• _THE DATA_:

================================

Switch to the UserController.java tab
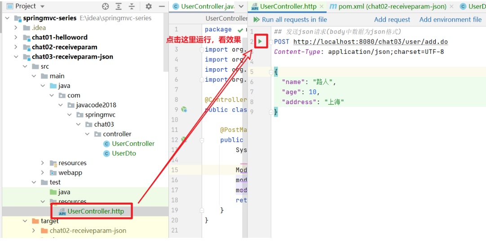 pyautogui.click(x=207, y=7)
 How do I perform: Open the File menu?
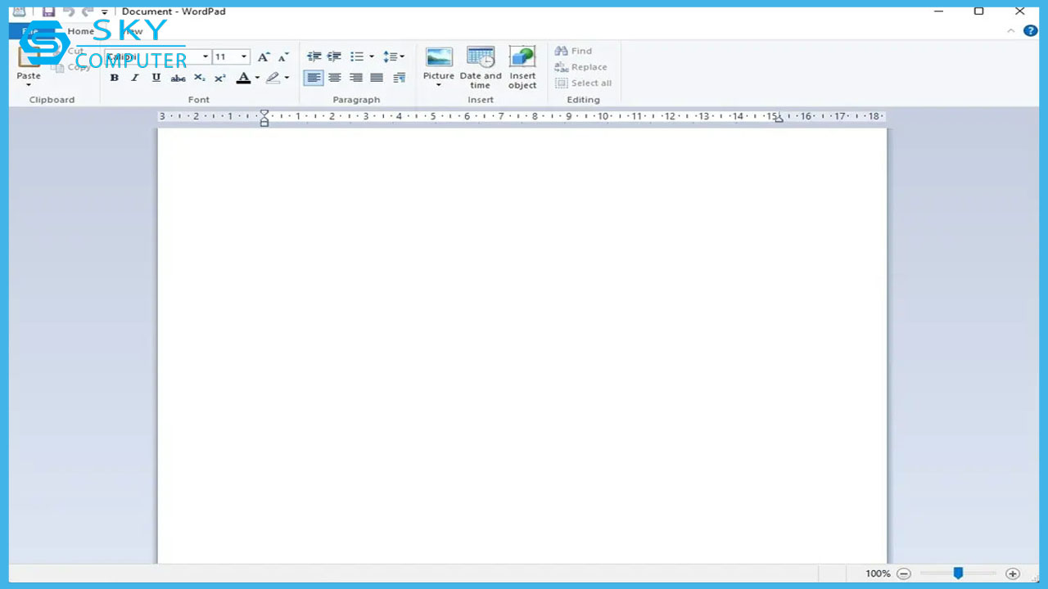pos(30,31)
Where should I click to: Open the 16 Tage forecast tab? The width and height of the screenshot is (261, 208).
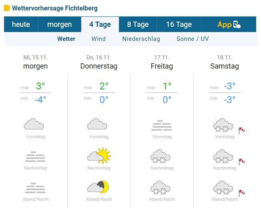[179, 24]
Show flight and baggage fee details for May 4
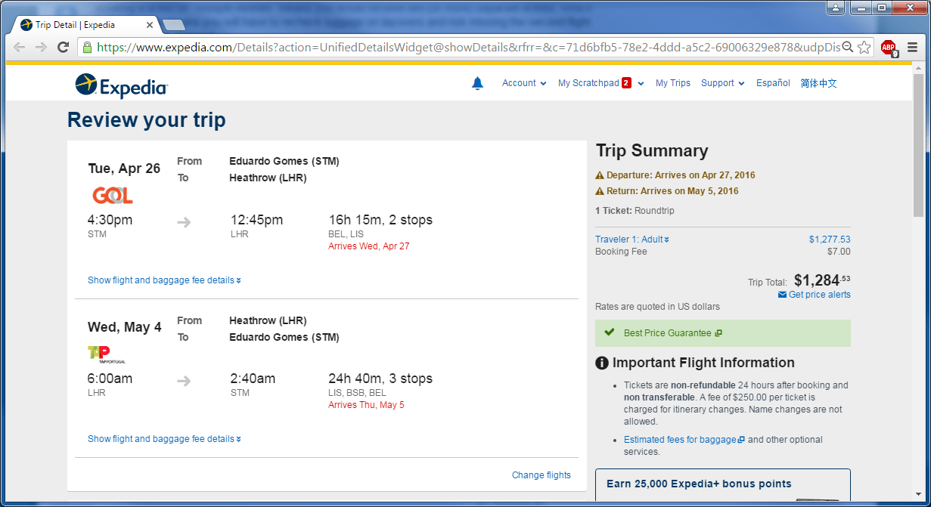Image resolution: width=931 pixels, height=507 pixels. coord(164,439)
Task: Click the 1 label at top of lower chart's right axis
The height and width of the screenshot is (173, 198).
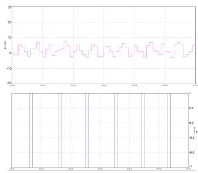Action: (190, 93)
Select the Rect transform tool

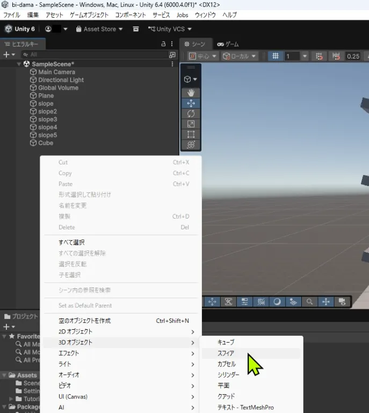191,134
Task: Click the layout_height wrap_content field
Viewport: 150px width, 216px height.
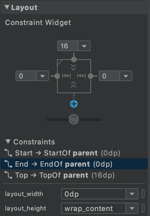Action: [100, 208]
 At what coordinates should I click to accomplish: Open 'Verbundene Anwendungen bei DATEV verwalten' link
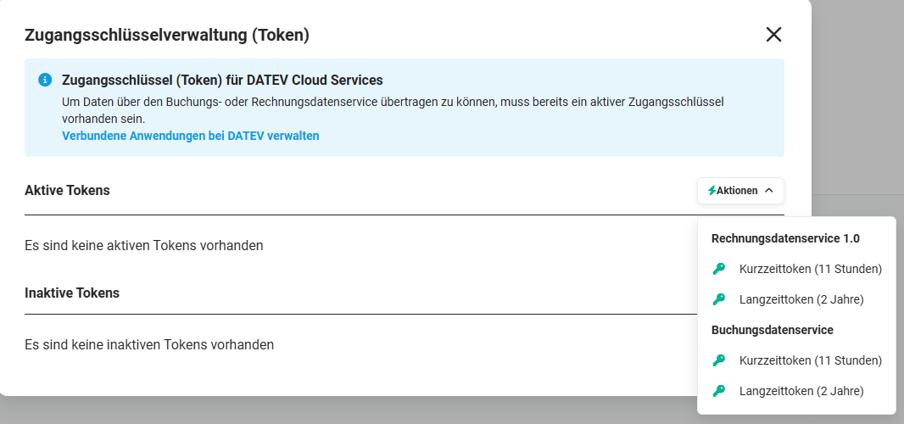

================================

• _EXERCISE DESCRIPTION_: Work out how many lines in the entries contain the string "Task", then reply with that number and nothing more.

• _PROBLEM SOLUTION_: 2